### [Tasks and exercises]
1. Write out the passage on the 2004 tsunami in the Maldives exactly, everything from "The lack of" down to "confirmation of outbreaks.".
2. In one to three sentences, explain why the passage on the 2004 tsunami in the Maldives says thousands of people now face serious threats of disease.
3. Carry on the passage about the 2004 tsunami's health effects in the Maldives from where it stops.
[Reading passage]
The magnitude and scale of the 26 December 2004 tsunami disaster relative to the size and population of the Maldives is unprecedented in living memory. The tsumani inundated the entire country. One-third of the population, approximately 100,000 people, was severely affected. Their homes were destroyed or heavily damaged, they have no or very limited access to clean water and food, and they are at risk of disease and ill-health.
The lack of access to clean water, adequate shelter, food, sanitation and health infrastructure is having a significant impact on the health status of the population. As a direct result of polluted water and seawater contamination, thousands of people are now facing serious threats of disease such as diarrhoea, typhoid, hepatitis, viral fever, and dysentery. Vector-borne diseases also pose significant threats. Vulnerable groups including pregnant women, children and the elderly are particularly at risk. It is essential to rapidly establish an early-warning communicable disease surveillance, verification and response system for early detection and control of disease outbreaks including the provision of basic laboratory services for confirmation of outbreaks.
[/Reading passage]
[Exercise data]
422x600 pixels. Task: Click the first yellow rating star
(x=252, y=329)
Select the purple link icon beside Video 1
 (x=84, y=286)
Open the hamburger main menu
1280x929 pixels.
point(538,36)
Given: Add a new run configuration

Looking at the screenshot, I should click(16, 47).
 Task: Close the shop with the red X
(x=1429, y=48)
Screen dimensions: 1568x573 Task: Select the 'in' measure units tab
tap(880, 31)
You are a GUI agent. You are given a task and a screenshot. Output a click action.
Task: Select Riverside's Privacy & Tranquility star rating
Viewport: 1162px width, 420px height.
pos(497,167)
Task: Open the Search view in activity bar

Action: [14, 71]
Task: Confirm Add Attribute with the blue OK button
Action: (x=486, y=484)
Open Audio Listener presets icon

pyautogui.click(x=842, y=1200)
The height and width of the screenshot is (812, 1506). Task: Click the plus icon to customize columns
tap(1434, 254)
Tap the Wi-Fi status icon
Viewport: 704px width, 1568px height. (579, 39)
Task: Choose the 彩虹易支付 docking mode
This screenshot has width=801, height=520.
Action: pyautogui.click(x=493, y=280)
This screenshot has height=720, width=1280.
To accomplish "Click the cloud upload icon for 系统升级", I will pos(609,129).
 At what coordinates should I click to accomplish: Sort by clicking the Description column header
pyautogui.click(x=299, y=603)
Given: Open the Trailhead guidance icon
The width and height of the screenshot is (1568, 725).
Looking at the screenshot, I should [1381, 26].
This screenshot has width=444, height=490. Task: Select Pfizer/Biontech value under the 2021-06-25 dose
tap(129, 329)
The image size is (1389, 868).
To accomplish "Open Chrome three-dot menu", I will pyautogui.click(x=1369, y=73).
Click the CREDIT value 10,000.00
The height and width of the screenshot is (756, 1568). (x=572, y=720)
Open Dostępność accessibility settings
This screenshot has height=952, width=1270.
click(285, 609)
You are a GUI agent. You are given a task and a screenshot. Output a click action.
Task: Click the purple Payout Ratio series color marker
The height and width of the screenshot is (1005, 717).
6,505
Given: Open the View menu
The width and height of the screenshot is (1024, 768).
[/Exercise data]
### [Your written answers]
1.
The lack of access to clean water, adequate shelter, food, sanitation and health infrastructure is having a significant impact on the health status of the population. As a direct result of polluted water and seawater contamination, thousands of people are now facing serious threats of disease such as diarrhoea, typhoid, hepatitis, viral fever, and dysentery. Vector-borne diseases also pose significant threats. Vulnerable groups including pregnant women, children and the elderly are particularly at risk. It is essential to rapidly establish an early-warning communicable disease surveillance, verification and response system for early detection and control of disease outbreaks including the provision of basic laboratory services for confirmation of outbreaks.

2. The passage attributes these threats directly to polluted water and seawater contamination. This contamination exposes thousands of people to diseases such as diarrhoea, typhoid, hepatitis, viral fever, and dysentery.

3.
The importance of addressing reproductive health cannot be underestimated. Currently, there are 1,800 pregnant women scattered across the 200 islands who have been affected by the disaster. Within six months, 900 of these women will deliver their babies, regardless of the health facilities available. To date, one regional hospital, two atoll hospitals, 19 health centers, 21 health posts and 33 family health sections have been damaged to varying degrees. These include many that are severely damaged and are not functioning. Supplies and equipment have been destroyed in multiple health service delivery points.